Council scheme aims to educate young people about savings

IT IS a sad truth that many people in Glasgow fight a daily battle with poverty.

Loading Comments
Share
Print

Lack of money can cause sleepless nights, health problems, relationships to break up, even suicide.

Glasgow, with its high levels of deprivation, has become a target for money lending operations, some charging annual interest rates of more than 20,000%.

Recent research found city residents borrow more than £57million each year from payday lenders, home credit, pawnbrokers and rent-to-own shops.

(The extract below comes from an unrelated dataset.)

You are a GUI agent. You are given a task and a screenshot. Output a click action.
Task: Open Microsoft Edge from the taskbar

In 2013, 100,000 men and women in the city regularly used non-standard forms of credit.

Councillors of every political party in the City Chambers are desperate to stop people falling into a spiral of debt from which they are unlikely to escape.

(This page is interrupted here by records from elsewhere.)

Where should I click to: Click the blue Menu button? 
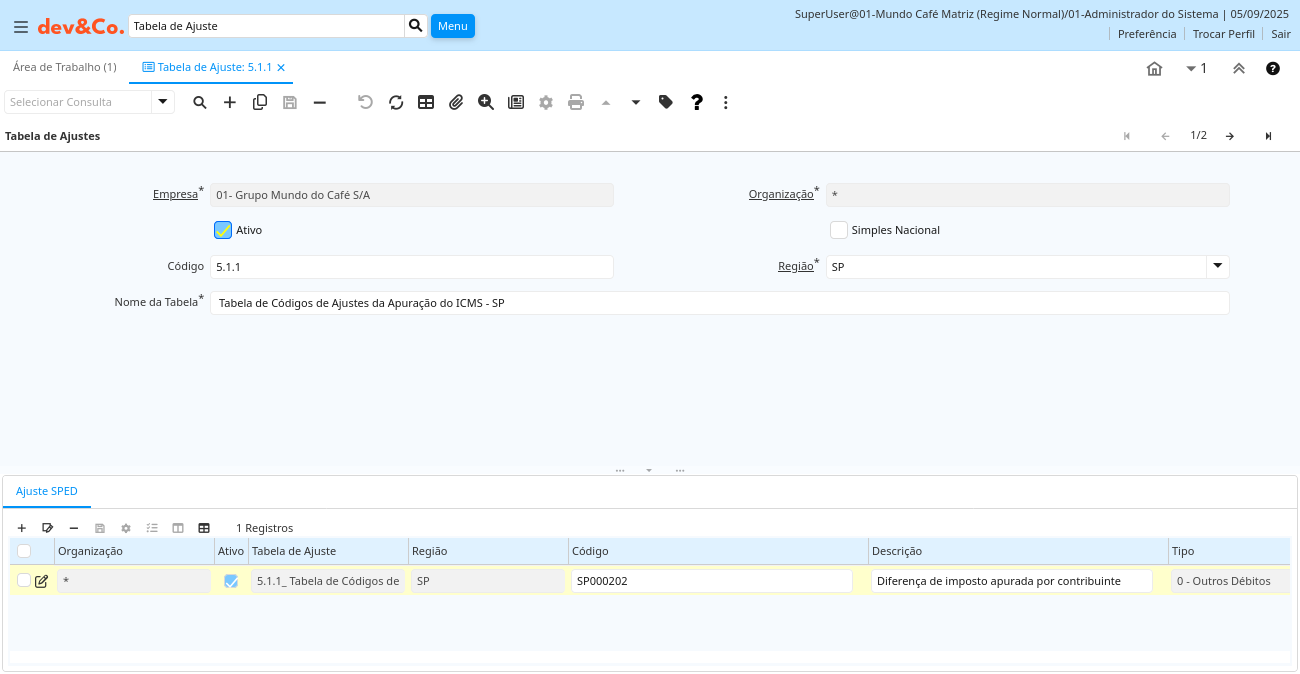452,26
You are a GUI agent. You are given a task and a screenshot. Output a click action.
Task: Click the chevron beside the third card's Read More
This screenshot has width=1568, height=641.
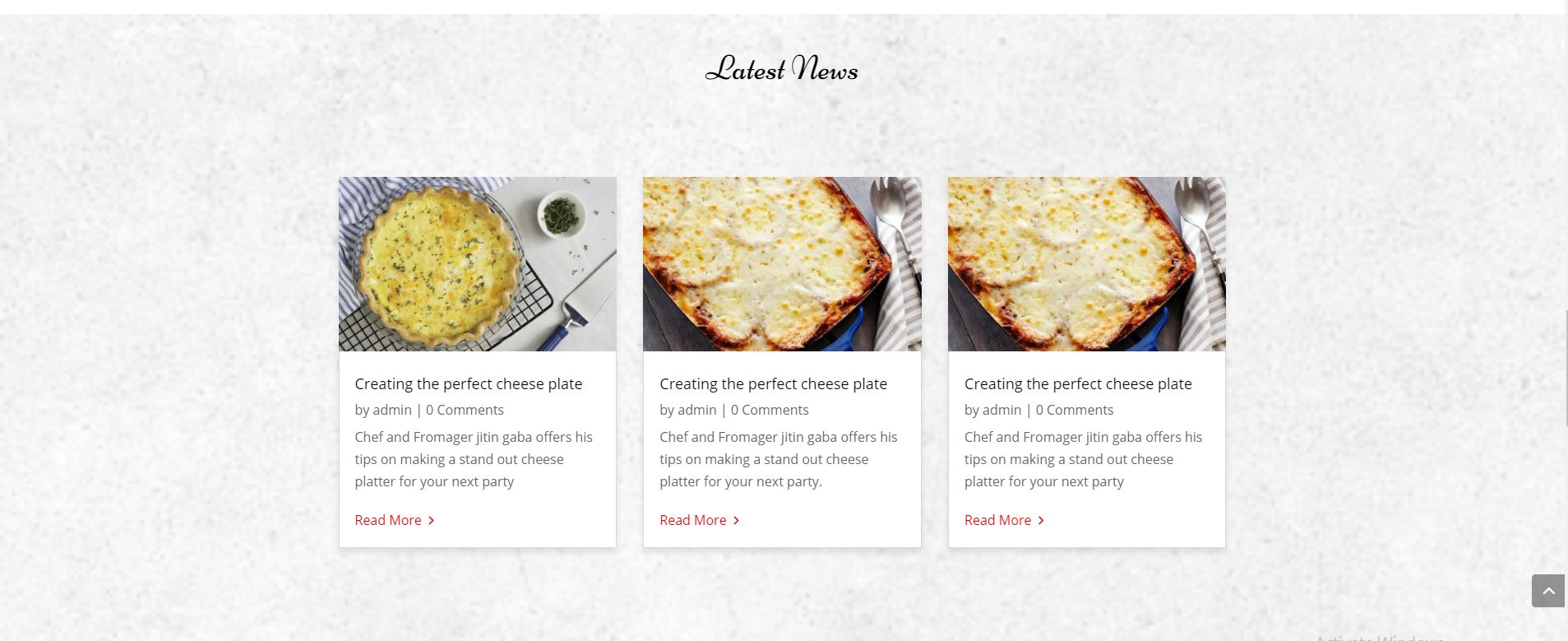(x=1041, y=520)
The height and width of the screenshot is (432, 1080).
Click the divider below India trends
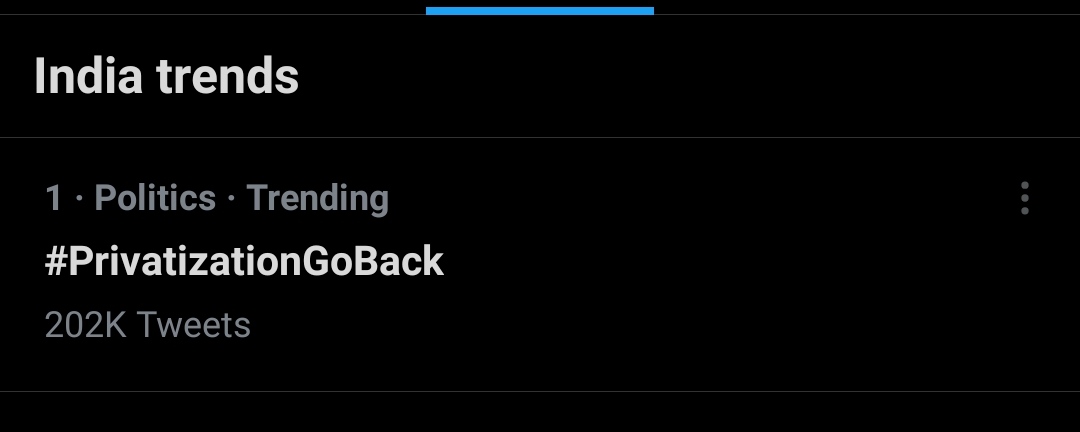coord(540,138)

And last week they launched a campaign against payday lenders in the unlikely setting of a secondary school.

Former South African leader Nelson Mandela said: "Education is the most powerful weapon which you can use to change the world."

And councillors have decided educating the city's young people on the dangers of payday lenders may prevent them facing misery in future.

ALL 4000 pupils in first year of secondary school have been offered a savings account with a local, respected credit union.

To encourage them to save, the council has given each child a deposit of £10.

But as importantly, each youngster will have a relationship with a credit union and in future, access to affordable loans and help to manage their money.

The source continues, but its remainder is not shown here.